7. Le requérant soutient qu’il a respecté l’intégralité des obligations découlant de sa demande d’asile. Toutefois, il ressort des pièces du dossier que M. A... ne s’est plus présenté en structure de premier accueil des demandeurs d’asile (SPADA) depuis le 10 février 2022 et qu’il n’a jamais répondu aux six appels téléphoniques du travailleur social visant à lui remettre la notification à se présenter dans un lieu d'hébergement. A cet égard, M. A... ne justifie pas des motifs qui l’auraient empêché de se présenter à la SPADA pendant cette période. Dans ces circonstances, l’OFII a pu, sans méconnaitre les dispositions citées au point précédent, décider de mettre fin au bénéfice des conditions matérielles d’accueil à son profit au motif qu’il n’a pas respecté les exigences des autorités chargées de l’asile.

8. En dernier lieu, en se bornant à soutenir qu’il est sans ressources et isolé, le requérant n’établit pas qu’il serait particulièrement vulnérable, ce qui ne ressort pas non plus de la fiche d’évaluation de sa vulnérabilité.
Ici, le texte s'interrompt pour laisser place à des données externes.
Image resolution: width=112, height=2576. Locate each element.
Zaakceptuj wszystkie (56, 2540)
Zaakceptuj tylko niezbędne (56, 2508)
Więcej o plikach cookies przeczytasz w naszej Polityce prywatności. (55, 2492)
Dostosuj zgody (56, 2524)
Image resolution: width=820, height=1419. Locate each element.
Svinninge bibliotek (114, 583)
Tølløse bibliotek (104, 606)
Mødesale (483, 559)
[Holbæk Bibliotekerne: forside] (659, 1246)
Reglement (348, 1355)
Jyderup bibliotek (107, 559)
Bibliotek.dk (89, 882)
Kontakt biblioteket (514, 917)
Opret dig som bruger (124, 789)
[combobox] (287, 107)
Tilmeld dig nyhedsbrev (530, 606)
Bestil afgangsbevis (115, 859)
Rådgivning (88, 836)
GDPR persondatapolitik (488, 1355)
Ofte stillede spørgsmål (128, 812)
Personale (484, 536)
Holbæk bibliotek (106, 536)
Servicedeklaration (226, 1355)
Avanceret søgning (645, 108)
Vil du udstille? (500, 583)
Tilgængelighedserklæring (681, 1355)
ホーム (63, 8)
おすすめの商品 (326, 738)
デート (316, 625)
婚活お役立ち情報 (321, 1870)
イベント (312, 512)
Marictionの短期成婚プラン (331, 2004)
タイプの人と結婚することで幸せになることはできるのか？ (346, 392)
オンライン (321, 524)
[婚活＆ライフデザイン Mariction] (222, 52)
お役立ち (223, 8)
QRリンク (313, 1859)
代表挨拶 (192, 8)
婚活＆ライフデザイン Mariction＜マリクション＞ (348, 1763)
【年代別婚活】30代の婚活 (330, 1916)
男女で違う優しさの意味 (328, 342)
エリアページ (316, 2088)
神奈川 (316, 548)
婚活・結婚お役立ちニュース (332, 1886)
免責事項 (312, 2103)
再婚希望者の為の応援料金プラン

Par suite, le moyen tiré de l’erreur manifeste d’appréciation de son état de vulnérabilité doit être écarté.

9. Il résulte de tout ce qui précède que la requête de M. A... doit être rejetée, en toutes ses conclusions.


D E C I D E :




Article 1er : La requête de M. A... est rejetée.

Article 2 : Le présent jugement sera notifié à M. B... A..., à Me Paugam et à l’Office français de l'immigration et de l'intégration.



Délibéré après l'audience du 18 décembre 2025, à laquelle siégeaient :

M. Giraud, président,
Mme Mounic, première conseillère,
M. Huet, conseiller.



Rendu public par mise à disposition au greffe le 15 janvier 2026.



Le rapporteur,





F. HUET


Le président,





T. GIRAUD


La greffière,




C. GENTILS


La République mande et ordonne au ministre de l’intérieur, en ce qui le concerne ou à tous commissaires de justice à ce requis en ce qui concerne les voies de droit commun contre les parties privées, de pourvoir à l’exécution de la présente décision.